Emerging downstream demands — particularly for solid electrolytes and high-conductivity polymer systems — push us to test new particle sizes and surface treatments. As these applications ramp up, chemists and process engineers work with users to create small-lot samples, study shelf-life and reactivity, and scale up the successful demos.
We see a lot of value in collaborating with academic labs and private researchers, opening up the production line for testing and sharing findings. This kind of hands-on, long-term relationship not only raises product quality but feeds the next round of innovation — whether it’s a purer lithium chloride, a lower-emission process, or a custom solution for a complex synthesis route.
Meeting on-time delivery targets takes more than just logistics software. It comes from decades of building trusted shipping relationships, understanding customs regulations for hazardous materials, and knowing which routes carry less weather risk during the rainy season. Even supply chain disruptions, such as strikes or port delays, require a proactive plan.
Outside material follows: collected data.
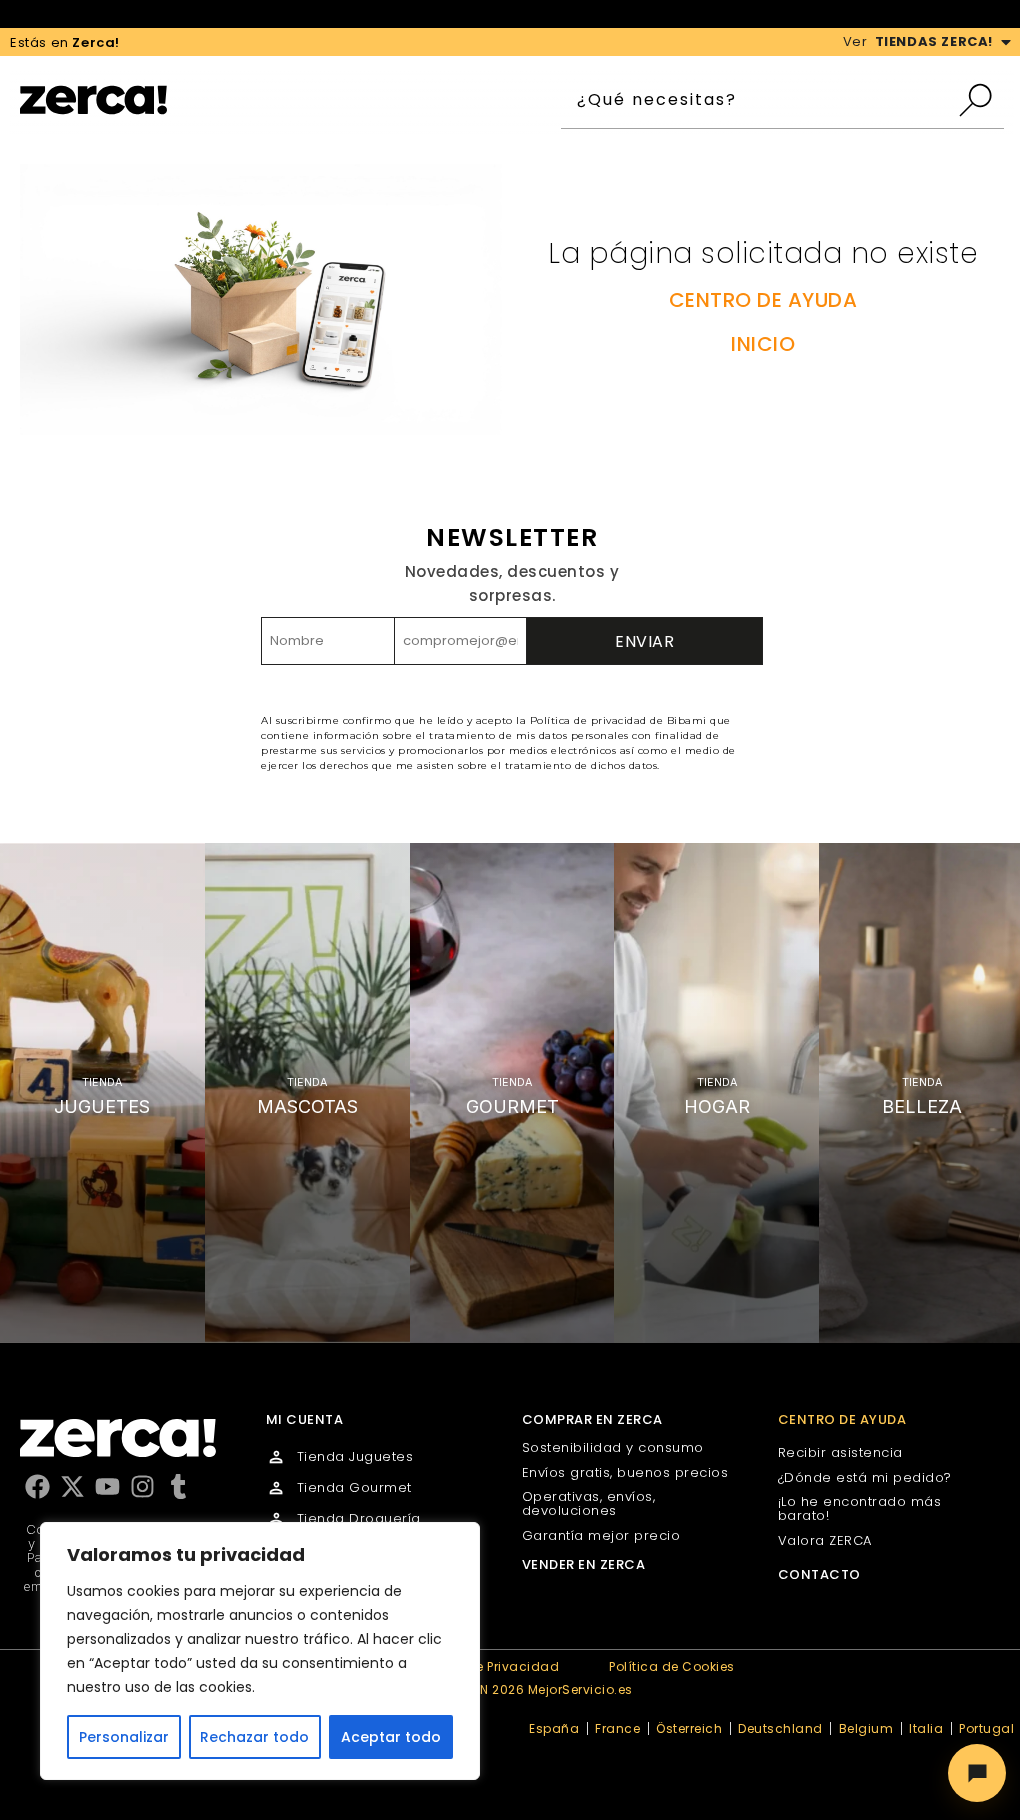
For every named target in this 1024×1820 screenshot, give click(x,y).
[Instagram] (142, 1486)
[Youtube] (107, 1486)
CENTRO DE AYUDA (763, 300)
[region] (260, 1651)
Our main storage hubs keep safety stocks calibrated to both average orders and surges. Orders from battery or pharma users trigger immediate QA holds and outbound shipping priorities, aligning with critical timelines at customer plants. Documentation and container selection are matched to both regulation and local infrastructure — steel drums for sea freight, lined plastic drums for air or short-haul. All of these logistics decisions tie back to high initial quality; no packaging can make up for a poorly prepared batch.
Over time, successful end-user relationships grew from listening. Battery and chemical manufacturers often bring questions about solubility, blending, reaction kinetics, or compatibility with other salts. Fielding these questions guides us in refining both product specs and technical documentation. Yearly technical seminars include hands-on training for process optimization, moisture control, and troubleshooting, sometimes held at customer sites so their teams can see batch testing in action.
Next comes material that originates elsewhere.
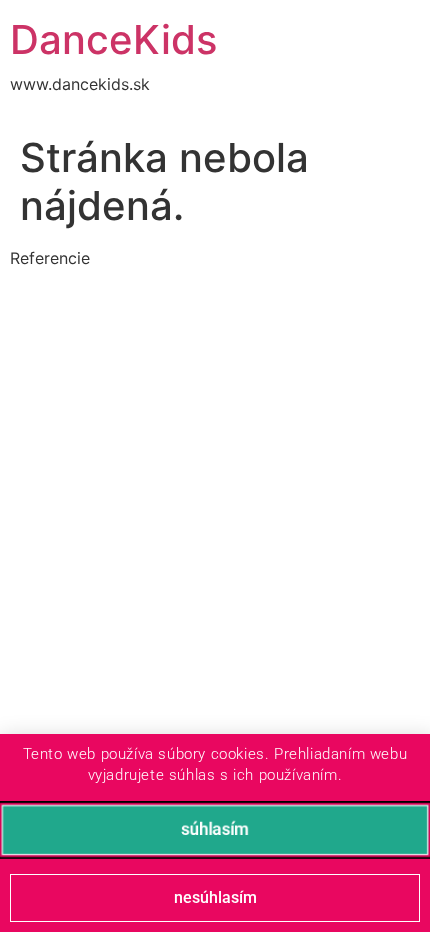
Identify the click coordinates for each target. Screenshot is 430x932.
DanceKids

Technical support includes post-delivery quality investigations, sharing best practice storage techniques, and quick-turn sample runs for new formulations. We maintain a dedicated technical support line for users, so every issue meets not just a call center script but knowledgeable chemists and engineers.
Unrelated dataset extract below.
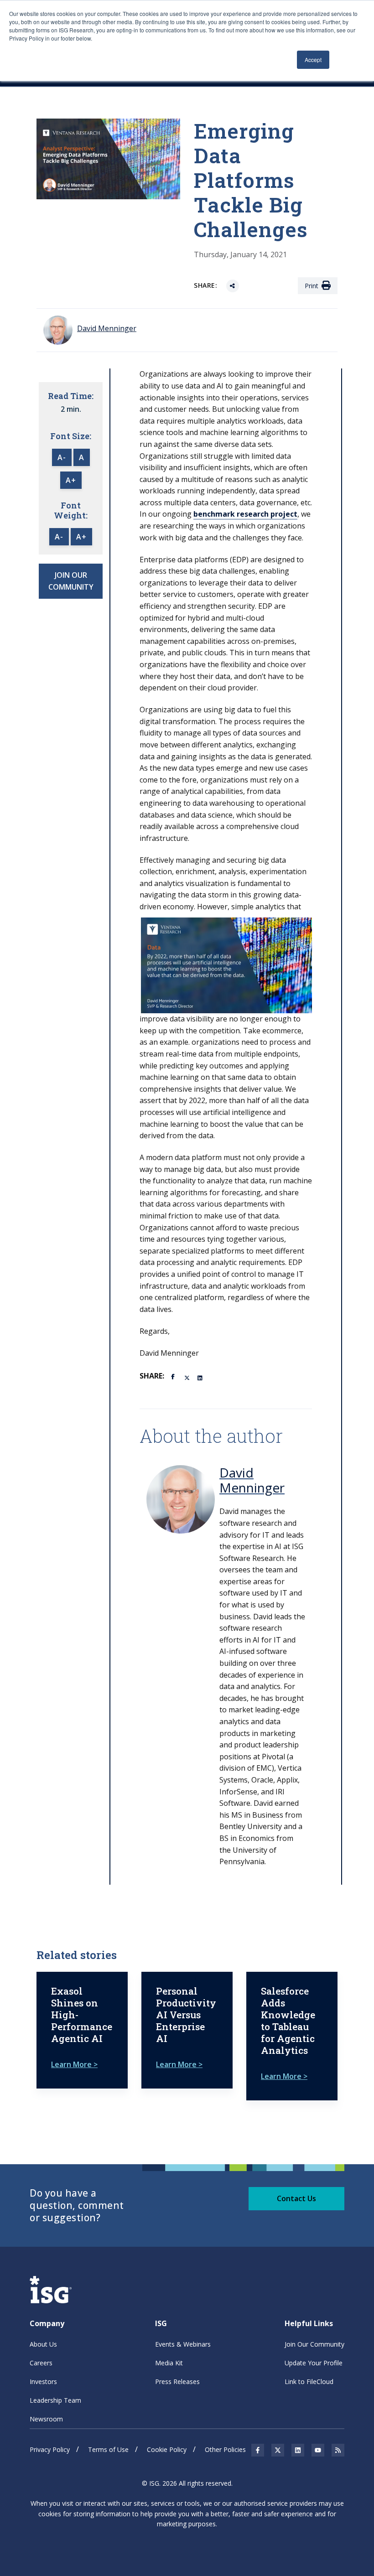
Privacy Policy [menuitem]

Risk management means more than paper specifications. On a few rare occasions, a truckload delivered with minor caking or off-color received full investigation and replacement, but first and foremost produced new SOPs and more rigorous outbound checks. Every supply disruption or complaint turns into a process tweak, closing the loop on both risk and customer satisfaction.
Lithium chloride occupies a unique place in both legacy industries and cutting-edge technologies. As battery markets expand, pharmaceuticals introduce new lithium compounds, and environmental regulations tighten, the expectations will keep rising. We prepare for these shifts with both cautious optimism and practical adjustment — increasing analytical depth, expanding technical education, and opening communication with all partners in the supply chain.
Innovation from battery makers, biotech researchers, and environmental engineers will keep shaping the needs for purity, safety, and traceability. A manufacturer serves not only as supplier, but as a collaborative partner, staying one step ahead of new standards. Reliable, well-specified lithium chloride products support real-world outcomes, not just technical compliance. The years ahead will reward commitment to quality — built from experience, not just spec sheets or marketing claims.